You do not have to perform these steps but can choose to do so if you want to examine the final output. First, run generic update script here. For simplicity, you may run the queries one by one or use the procedure as is. This script will update all the basic tables but concept_ancestor. [as of June 2023 you will need to comment out lines 221, 230, 247 and 248.]
To create hierarchy, you can create a function as here and run the following query [as of June 2023 you will need to comment out lines 23, 138, 146.]:
DO $_$
BEGIN
PERFORM vocabulary_pack.pManualConceptAncestor(
pVocabularies => 'RxNorm, RxNorm Extension');
END $_$;
Second, you may want to run vocabulary-agnostic scripts to get statistics and summary of changes. For that, you will need a stable copy of your original basic tables (pre-generic update) in a different schema.
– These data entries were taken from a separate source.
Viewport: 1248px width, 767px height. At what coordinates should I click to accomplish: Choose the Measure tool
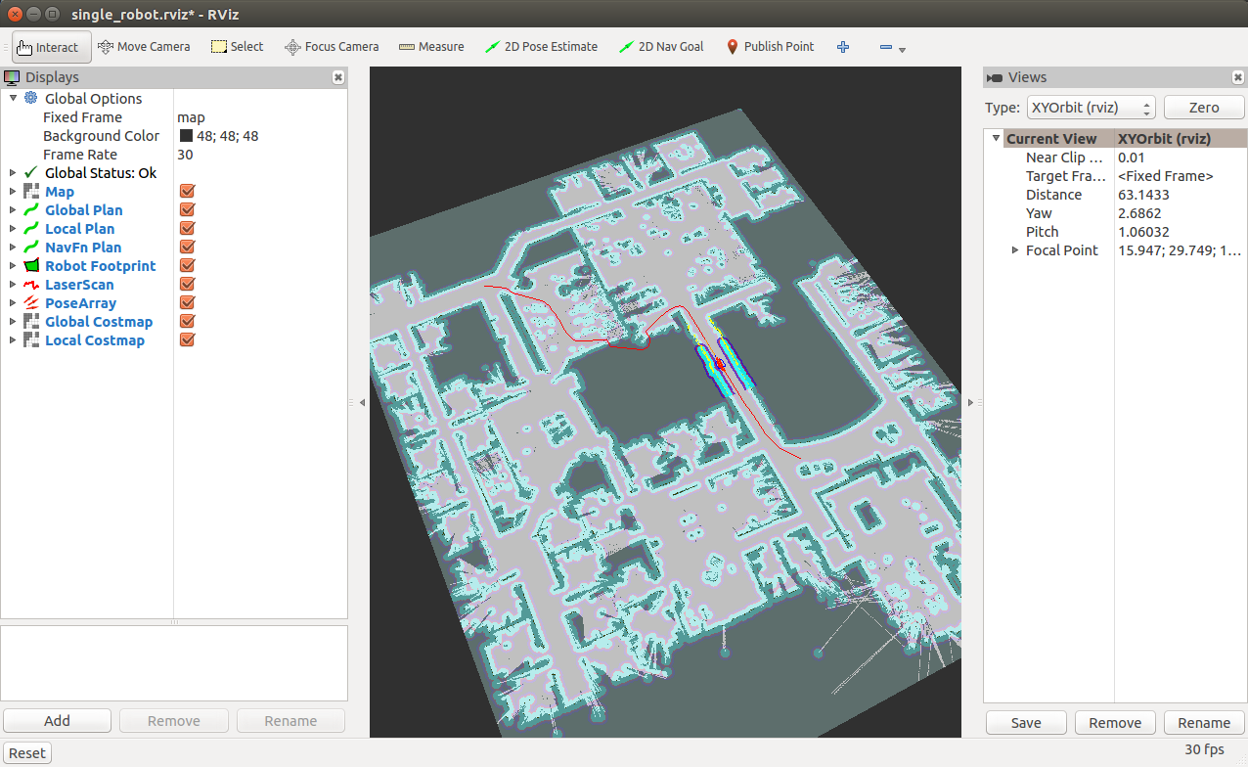[430, 46]
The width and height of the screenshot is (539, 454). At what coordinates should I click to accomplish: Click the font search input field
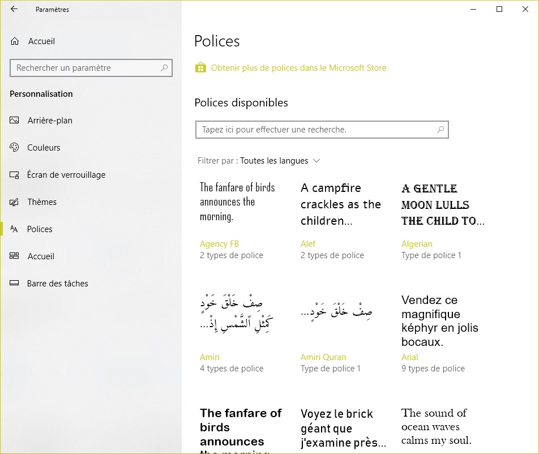pyautogui.click(x=314, y=130)
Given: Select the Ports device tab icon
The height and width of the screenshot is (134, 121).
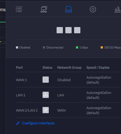Looking at the screenshot, I should (x=68, y=9).
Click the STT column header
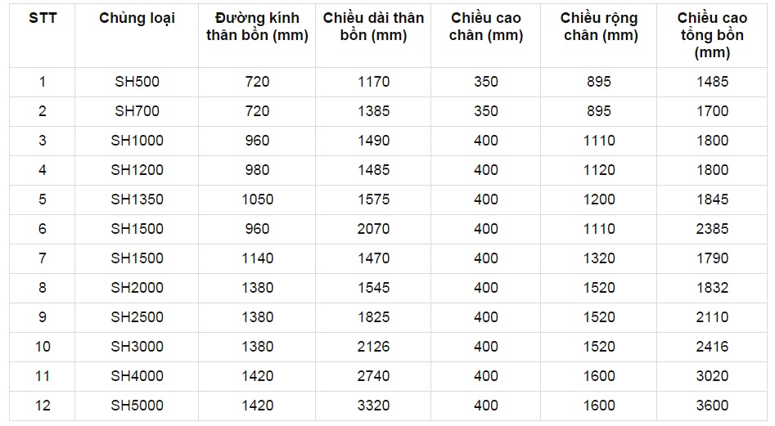Screen dimensions: 775x426 pos(43,18)
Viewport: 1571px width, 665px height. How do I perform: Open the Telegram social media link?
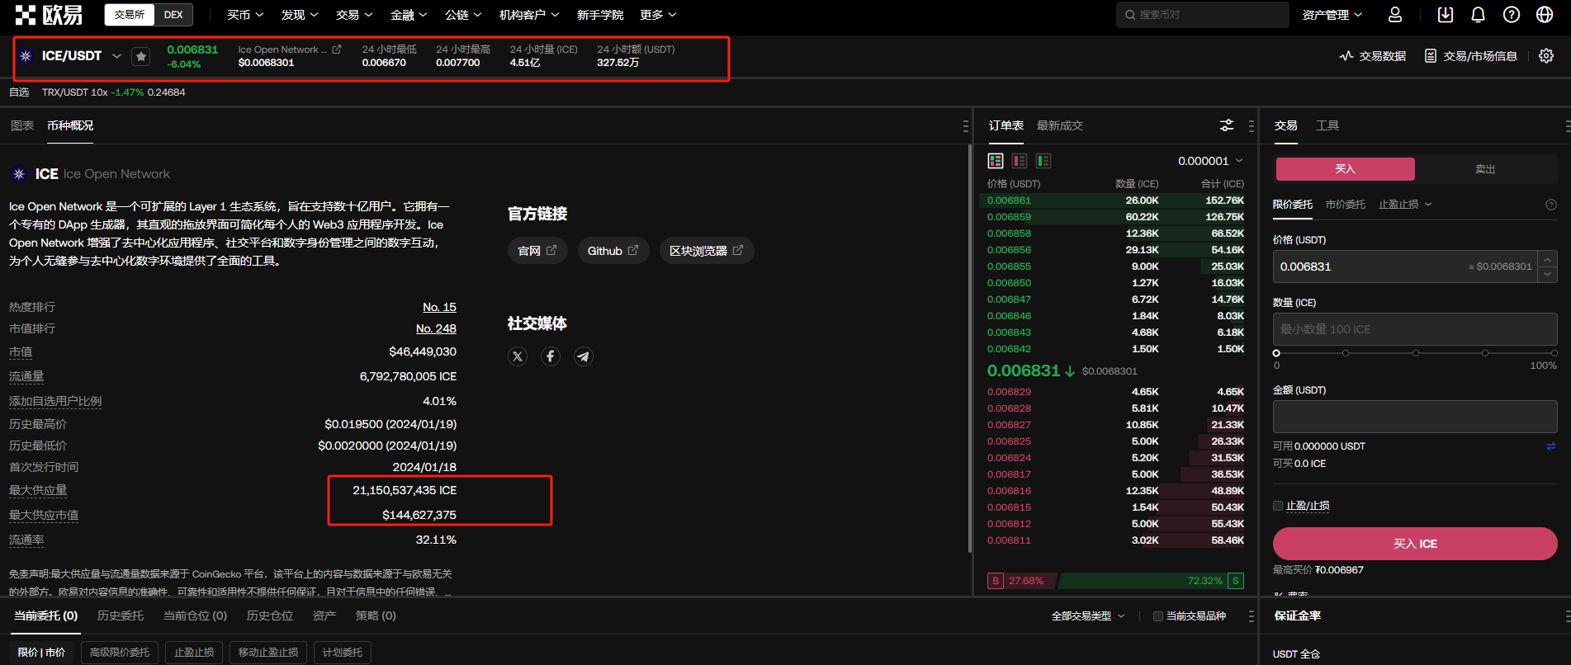pyautogui.click(x=583, y=356)
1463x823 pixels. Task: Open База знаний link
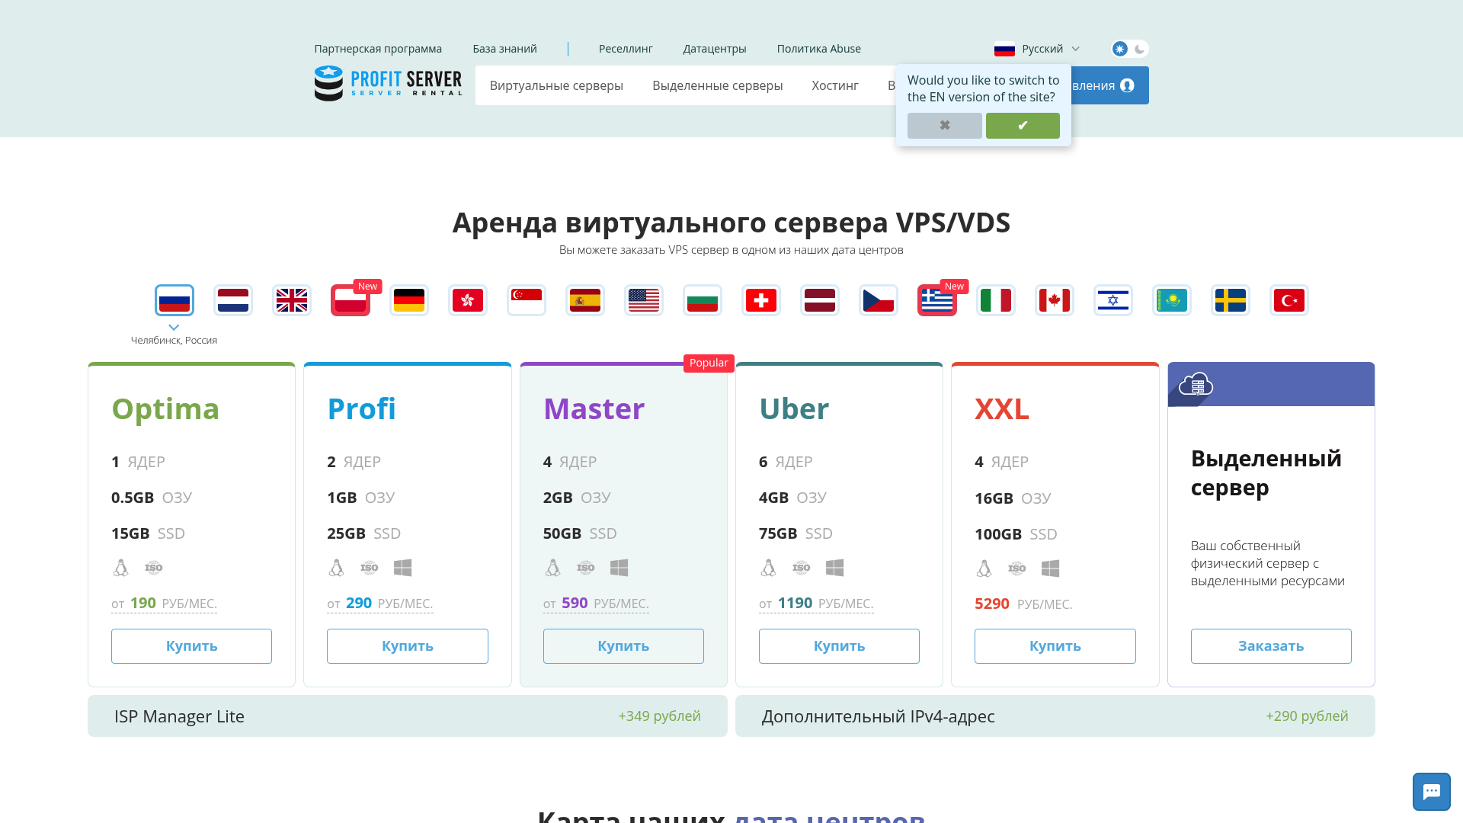tap(504, 49)
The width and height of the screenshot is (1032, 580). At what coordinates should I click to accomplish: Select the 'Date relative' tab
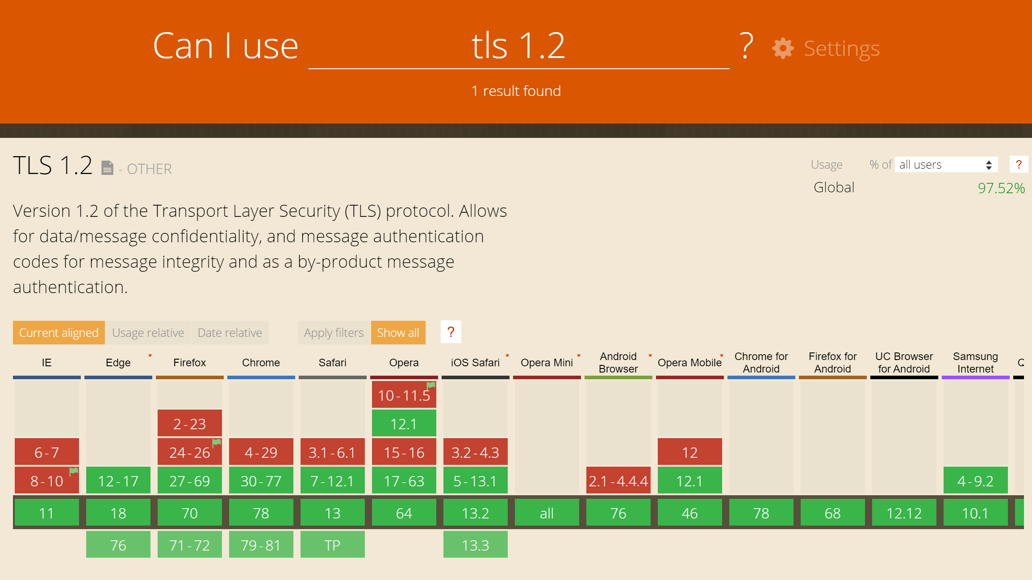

You need to execute the following queries (take some time and return rows related to the whole vocabulary bundle):
select * from qa_tests.get_checks();
select * from qa_tests.get_summary (table_name=>'concept',pCompareWith=>'YourStableVocabularySchemaName');
select * from qa_tests.get_summary (table_name=>'concept_relationship',pCompareWith=>'YourStableVocabularySchemaName');
select * from qa_tests.get_domain_changes(pCompareWith=>'YourStableVocabularySchemaName');
select * from qa_tests.get_newly_concepts(pCompareWith=>'YourStableVocabularySchemaName');
select * from qa_tests.get_standard_concept_changes(pCompareWith=>'YourStableVocabularyShemaName');
select * from qa_tests.get_newly_concepts_standard_concept_status(pCompareWith=>'YourStableVocabularySchemaName');
Final steps
If you use the scripts to propose incorporation of your drug vocabulary into the OHDSI Vocabularies, please submit to the Vocabulary Team your:
- link to the vocabulary or table containing the vocabulary
- your code (can be submitted as pull request)
- copy of input tables
- results of QA/QC and any additional notes on your review process
Vocabulary refresh
If you want to refresh your vocabulary, you will need to repeat steps Step 1-3 with new version of the vocabulary.
If you do not have your schema set up, you should set it up following instructions in Step 0 (you do not need to add a row into the vocabulary table as the vocabulary is already present, please use corresponding vocabulary_id for your input tables.
If you built input tables for this vocabulary before, you should re-use it, fix any bugs that have been discovered and add new content (drugs themselves, their attributes, relationships from drug to attributes and attribute mappings. Do not add extra rows if content is already present. If you didn't build the input tables, contact the Vocabulary Team.